◆ **What to produce**: Leave out the pictures and retype exactly the lines from the one with "Where should I" through the end of the records.

◆ **Dataset content**:

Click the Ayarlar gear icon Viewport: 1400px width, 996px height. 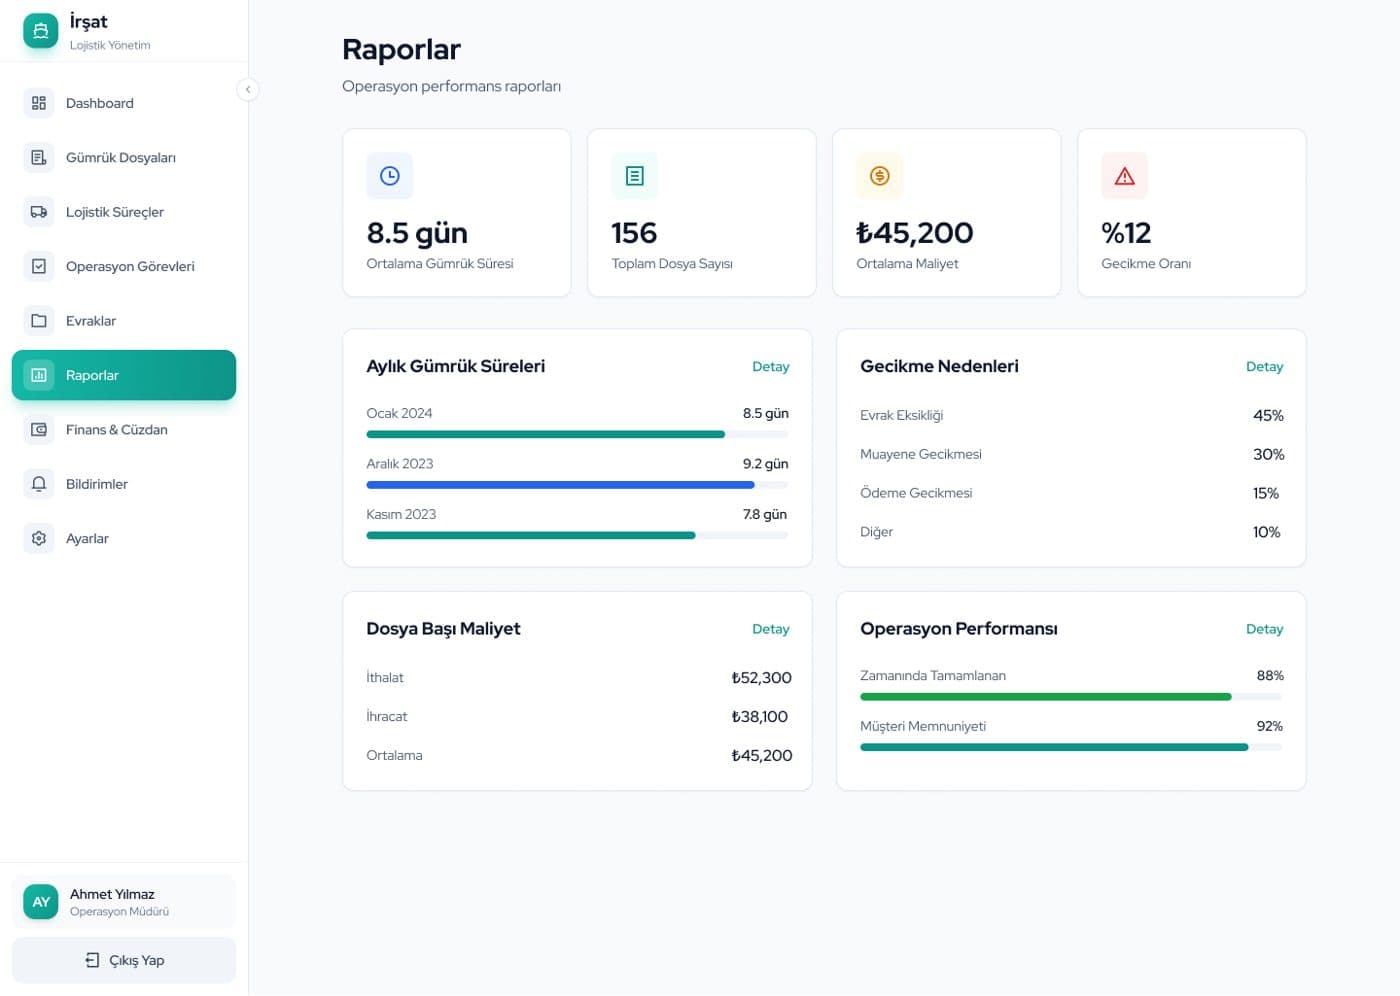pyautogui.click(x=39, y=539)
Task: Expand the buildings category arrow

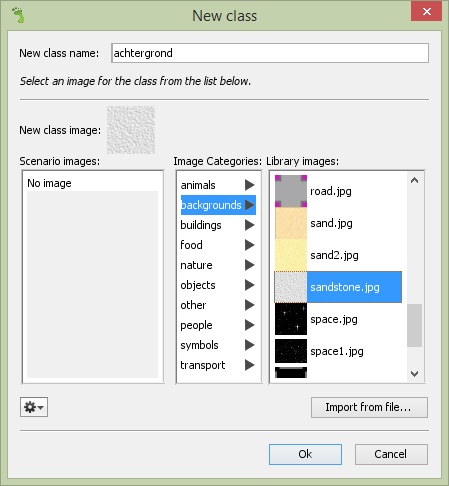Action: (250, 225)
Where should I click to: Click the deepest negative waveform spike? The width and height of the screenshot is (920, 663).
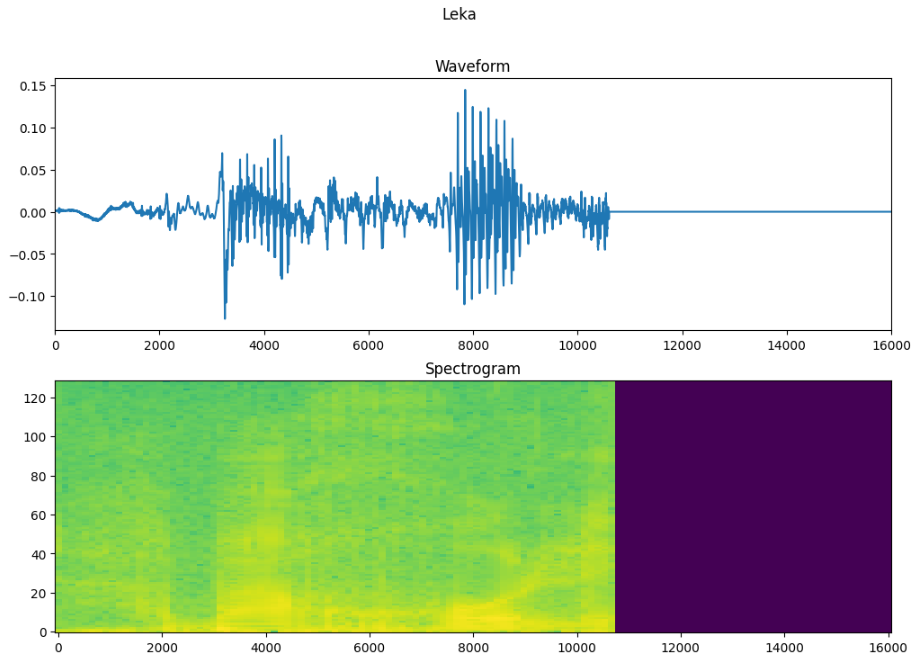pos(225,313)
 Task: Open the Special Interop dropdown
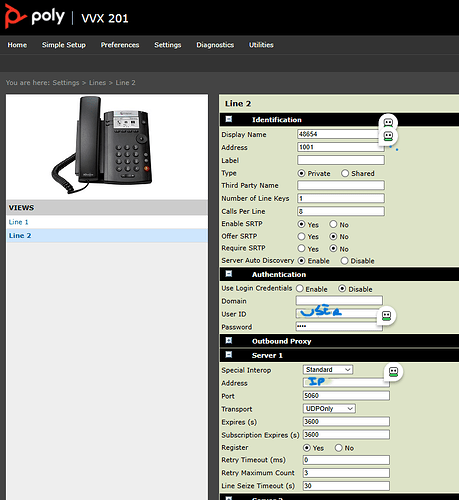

◆ **Written reply**:
Where should I click to: Click the deepest negative waveform spike? The width and height of the screenshot is (920, 663).
pos(225,313)
 Task: Open the Special Interop dropdown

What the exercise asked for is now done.